Intime – Direktur Politic and Public Policy Studies (P3S), Jerry Massie, menyoroti pernyataan Menteri Koordinator Bidang Kemaritiman dan Investasi, Luhut Binsar Pandjaitan, yang menyebut proyek Kereta Cepat Jakarta–Bandung (KCJB) atau Whoosh telah “busuk sejak awal.”
Jerry menilai pernyataan tersebut perlu disertai dengan tanggung jawab moral, mengingat Luhut dan Presiden Joko Widodo disebut sebagai pihak yang mendorong proyek itu berjalan sejak awal.
“Sebetulnya bukan kereta yang busuk tapi otaknya yang busuk, padahal dia yang ngotot kerera cepat ini terlaksana. Biasa dia ngotot lantaran ada keuntungan besar dan ada dugaan mark up anggaran,” kata Jerry di Jakarta, Senin (20/10).

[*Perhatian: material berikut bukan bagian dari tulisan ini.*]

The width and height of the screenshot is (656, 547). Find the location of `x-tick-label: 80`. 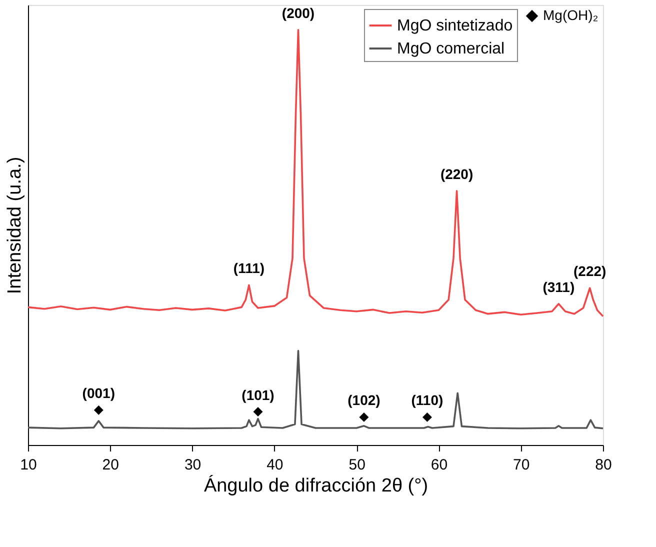

x-tick-label: 80 is located at coordinates (604, 465).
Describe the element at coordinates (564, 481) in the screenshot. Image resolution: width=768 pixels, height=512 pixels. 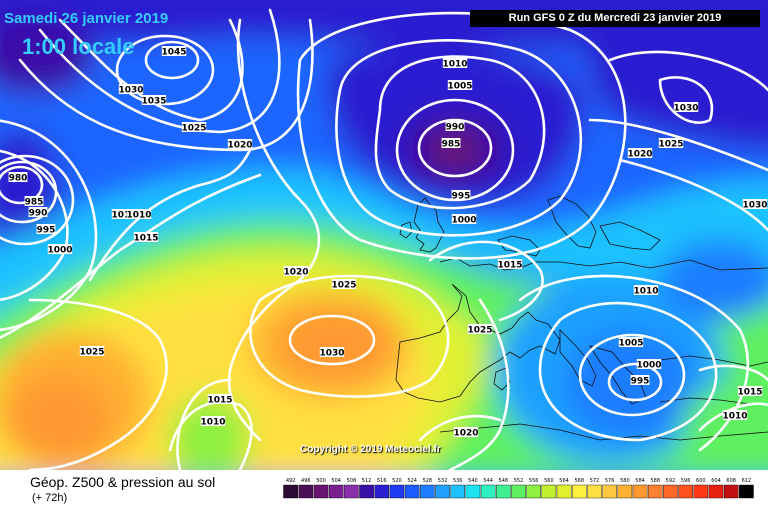
I see `scale-label: 564` at that location.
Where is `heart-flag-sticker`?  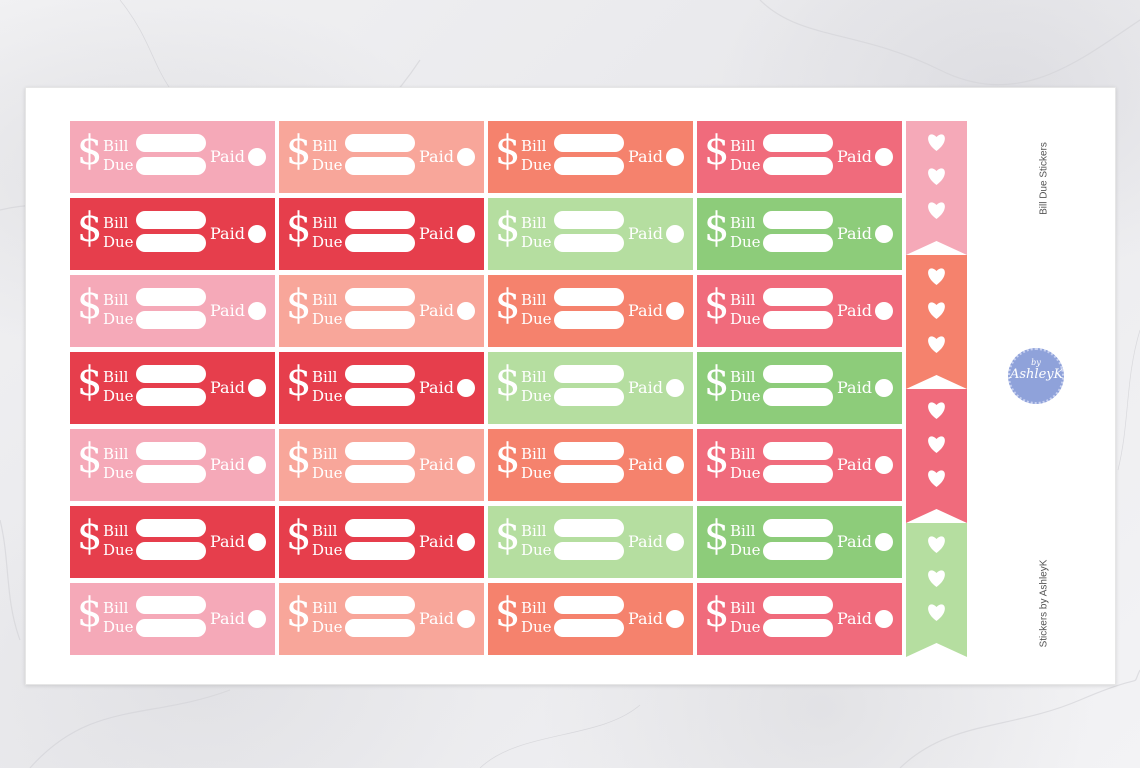
heart-flag-sticker is located at coordinates (936, 188).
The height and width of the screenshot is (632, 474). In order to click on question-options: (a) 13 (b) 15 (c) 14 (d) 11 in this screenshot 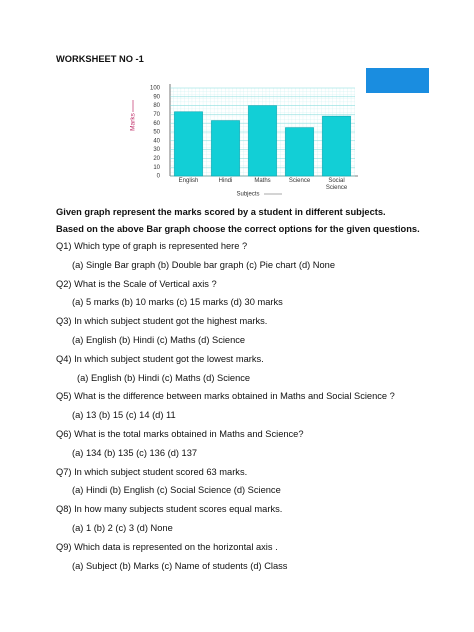, I will do `click(124, 416)`.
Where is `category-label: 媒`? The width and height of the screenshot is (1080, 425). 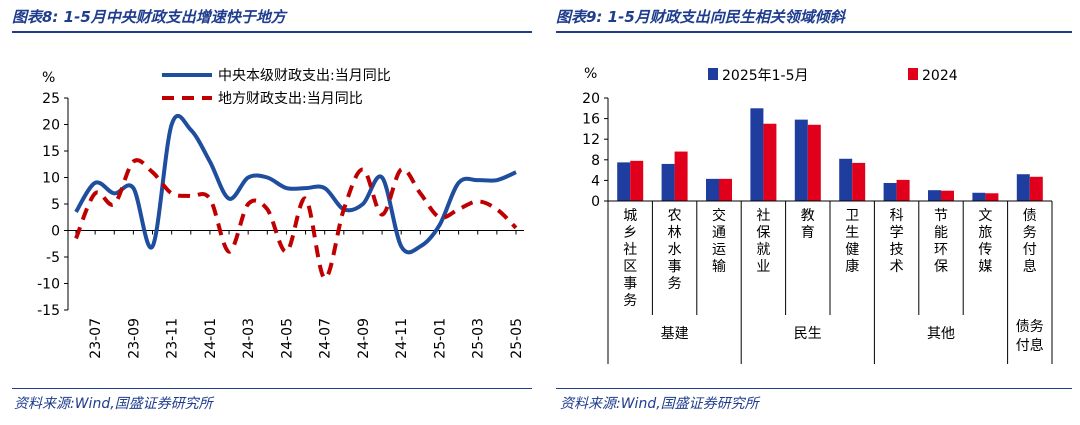
category-label: 媒 is located at coordinates (985, 267).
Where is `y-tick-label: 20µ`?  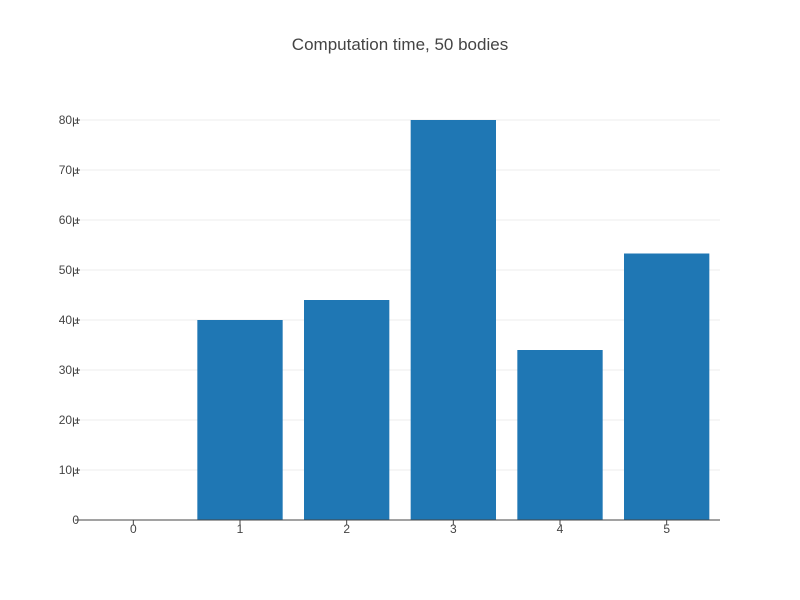
y-tick-label: 20µ is located at coordinates (69, 420).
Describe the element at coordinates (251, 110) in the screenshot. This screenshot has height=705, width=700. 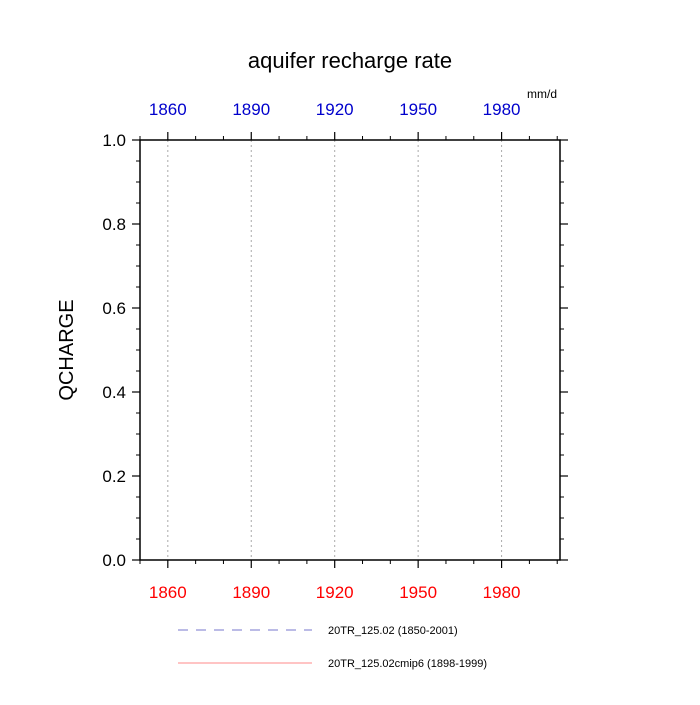
I see `x-tick-label-top: 1890` at that location.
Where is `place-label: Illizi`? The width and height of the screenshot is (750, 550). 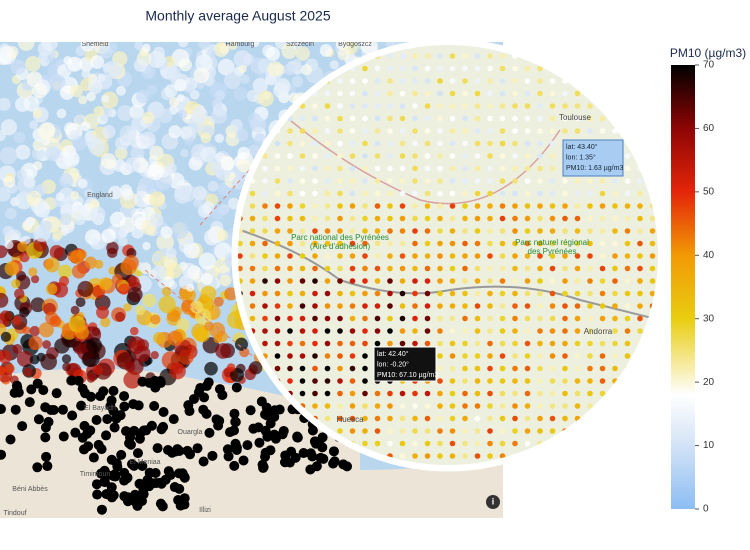 place-label: Illizi is located at coordinates (205, 510).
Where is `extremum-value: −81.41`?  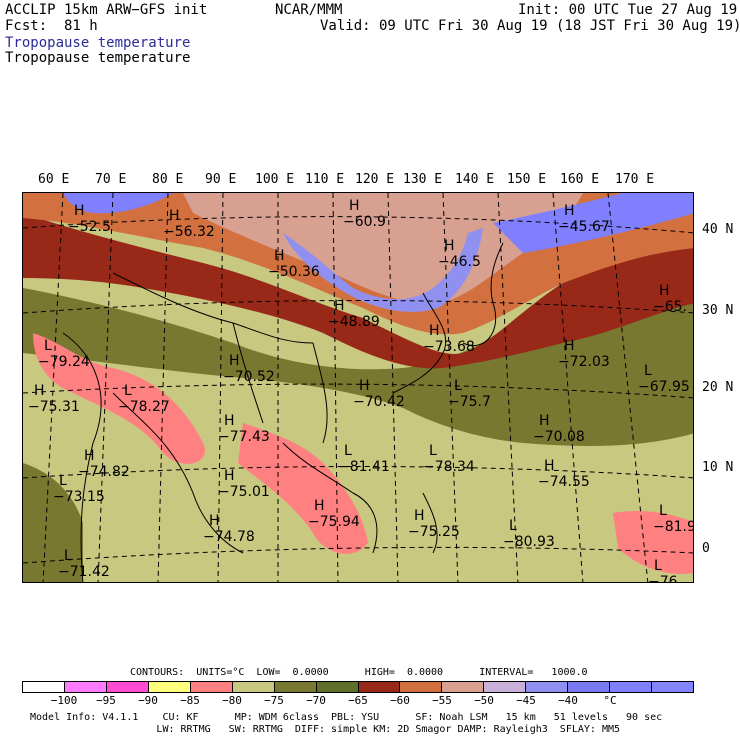 extremum-value: −81.41 is located at coordinates (364, 467).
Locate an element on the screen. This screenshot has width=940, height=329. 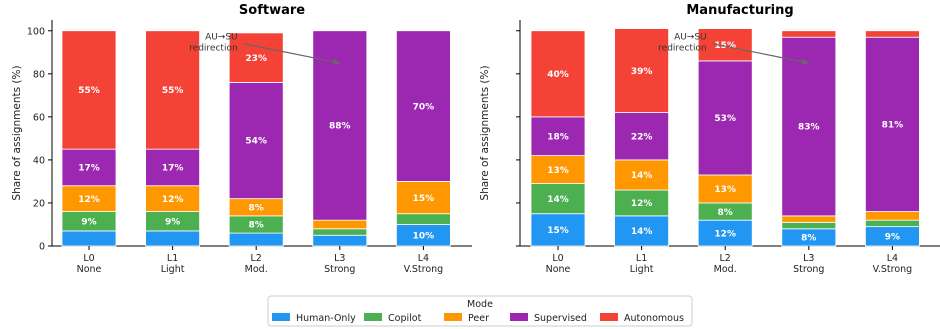
legend-item: Copilot is located at coordinates (393, 318).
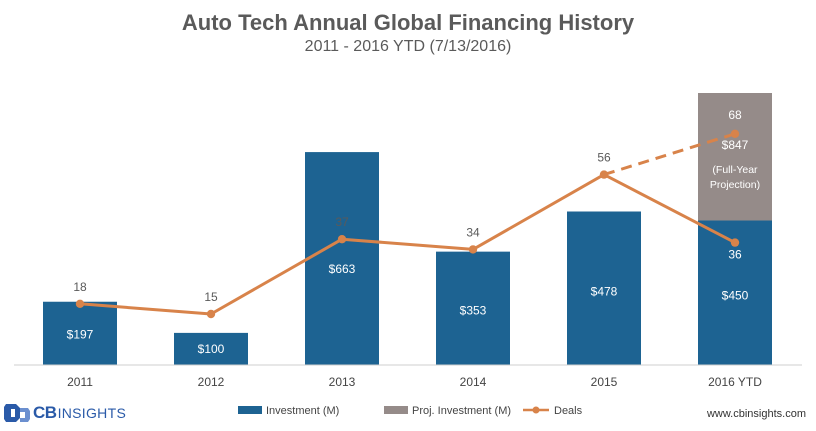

Menurut Jerry, proyek KCJB sejak awal mengundang banyak kritik karena dianggap tidak efisien dan berpotensi membebani keuangan negara. Ia mengklaim, terdapat dugaan pembengkakan biaya atau mark up dalam proyek tersebut.
“Awalnya disebut sekitar 17 juta dolar AS per kilometer, tapi akhirnya membengkak menjadi sekitar 52 juta dolar AS per kilometer,” katanya.
Jerry menyatakan mendukung langkah pemerintah, khususnya Kementerian Keuangan, yang tidak menggunakan Anggaran Pendapatan dan Belanja Negara (APBN) untuk menutup utang proyek kereta cepat. Menurutnya, transparansi dan audit terhadap proyek tersebut perlu dilakukan.
“Saya mendukung langkah Menteri Keuangan Purbaya tak menggunakan APBN untuk mengembalikan utang kereta cepat ini yang membengkak dan total nilainya, mencapai 7,2 miliar Dollar Amerika atau setara Rp 116,5 triliun,” ujarnya.
Lebih lanjut, Jerry meminta lembaga penegak hukum seperti Komisi Pemberantasan Korupsi (KPK) dan Kejaksaan Agung untuk memeriksa potensi penyimpangan dalam proyek KCJB.
“Lantaran proyek ini adalah otak mereka berdua. KPK ataupun Kejagung harus memeriksa dugaan mark-up kereta cepat kalau ada unsur pidana maka jangan segan-segan menetapkan tersangka,” ujarnya lagi.
Jerry juga menyinggung sejumlah kasus dugaan korupsi di kementerian lain yang sempat menyeret nama beberapa pejabat tinggi negara, dan meminta agar seluruh kasus tersebut ditangani secara transparan tanpa pandang bulu.
“Dalam persidangan mantan Menteri Perdagangan Tom Lembong juga disebut. Dalam kasus Nadiem Makarim, nama Jokowi disebut terkait dugaan korupsi chrome book dengan proyek berbandrol Rp 9,9 triliun. Dan kerugian negara akibat korupsi mencapai Rp 1,8 triliun,” pungkasnya.